The UK has been the preferred list of locations for many companies that manufacture products on a large scale. However, China’s BYD thinks otherwise. They say that they have ruled out the UK from their possible factory location in Europe. Further stated that the reason is Brexit.
The Chinese automaker has set out ambitious plans to dominate the region’s electric vehicle market this decade, aiming to account for one in 10 battery cars sold by 2030 and wanting to be among the top three EV brands in Europe. But its European president Michael Shu said the UK did not even make the top 10 possible locations for its first European plant, with a shortlist of sites in Germany, France, Spain, Poland, and Hungary. He said, “As an investor we want a country to be stable. To open a factory..is a decision for decades.” Then he added, “Without Brexit, maybe. But after Brexit, we don’t understand what happened. The US doesn’t have a very good solution. Even on the long list, we didn’t have the UK.”

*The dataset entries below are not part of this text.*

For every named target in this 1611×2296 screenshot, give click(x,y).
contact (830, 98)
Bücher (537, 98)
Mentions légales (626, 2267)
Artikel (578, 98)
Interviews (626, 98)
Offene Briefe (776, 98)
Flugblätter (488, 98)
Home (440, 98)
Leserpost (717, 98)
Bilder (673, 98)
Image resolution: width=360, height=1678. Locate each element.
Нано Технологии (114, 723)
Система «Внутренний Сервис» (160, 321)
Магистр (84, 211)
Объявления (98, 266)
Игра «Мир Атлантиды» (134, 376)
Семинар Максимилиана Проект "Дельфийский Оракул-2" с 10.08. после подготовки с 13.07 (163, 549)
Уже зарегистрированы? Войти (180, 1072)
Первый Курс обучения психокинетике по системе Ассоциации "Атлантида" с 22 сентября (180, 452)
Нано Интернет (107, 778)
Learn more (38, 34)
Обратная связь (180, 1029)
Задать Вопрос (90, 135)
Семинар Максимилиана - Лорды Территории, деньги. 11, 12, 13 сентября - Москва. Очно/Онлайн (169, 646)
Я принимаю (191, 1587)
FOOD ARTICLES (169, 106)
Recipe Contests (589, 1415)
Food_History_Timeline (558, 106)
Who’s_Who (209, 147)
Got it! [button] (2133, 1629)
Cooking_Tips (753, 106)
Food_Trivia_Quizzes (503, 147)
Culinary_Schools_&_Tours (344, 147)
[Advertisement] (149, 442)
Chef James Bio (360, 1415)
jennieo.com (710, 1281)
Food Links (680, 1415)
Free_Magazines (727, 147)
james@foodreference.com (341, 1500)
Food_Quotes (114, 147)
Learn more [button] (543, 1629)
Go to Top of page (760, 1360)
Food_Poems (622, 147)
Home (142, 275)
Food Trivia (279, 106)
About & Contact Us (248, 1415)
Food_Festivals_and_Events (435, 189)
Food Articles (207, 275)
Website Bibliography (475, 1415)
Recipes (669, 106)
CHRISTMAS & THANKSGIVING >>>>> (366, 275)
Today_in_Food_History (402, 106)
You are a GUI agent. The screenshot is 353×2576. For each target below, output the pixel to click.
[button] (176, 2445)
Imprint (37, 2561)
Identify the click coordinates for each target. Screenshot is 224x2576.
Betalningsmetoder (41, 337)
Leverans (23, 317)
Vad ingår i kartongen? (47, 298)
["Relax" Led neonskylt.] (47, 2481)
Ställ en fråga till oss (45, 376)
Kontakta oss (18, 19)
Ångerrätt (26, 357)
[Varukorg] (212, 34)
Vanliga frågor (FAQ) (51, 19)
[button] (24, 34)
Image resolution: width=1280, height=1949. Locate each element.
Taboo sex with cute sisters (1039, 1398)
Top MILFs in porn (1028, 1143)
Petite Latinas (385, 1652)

The group, backed by Warren Buffet’s Berkshire Hathaway, wants to raise sales to about 800,000 models in Europe by 2030. With at least one car manufacturing facility in the region, they want to reach the goals. It already bakes buses in the region.
Production in the UK
It is not the first manufacturer to have cited issues relating to Brexit in deciding not to expand business opportunities in the UK. Tesla’s chief executive, Elon Musk, said in 2019 that the decision to leave the EU made it too risky to build a gigafactory in the UK. The company built its first European plant in Germany, where it also created a research and development base. Other car manufacturers are also being forced to assess their business requirements amid tough global economic conditions. Ford announced 4,000 job cuts in Europe including 1,300 in the UK in February.
Ford has said it would invest $50bn (£41bn) in electric car production by 2026, but it must also decide what to do with operations built around the internal combustion engine before bans on the sale of new petrol and diesel cars. Jaguar has pledged to go all-electric by 2025 and BMW said last month that half its European sales will be electric by 2030. BYD is one of a handful of Chinese companies – such as Nio, Xpeng, and Li Auto – targeting the European electric car market. It has launched three models in Europe, in markets including Norway and Germany, and the all-electric Atto3 sports utility vehicle in the UK.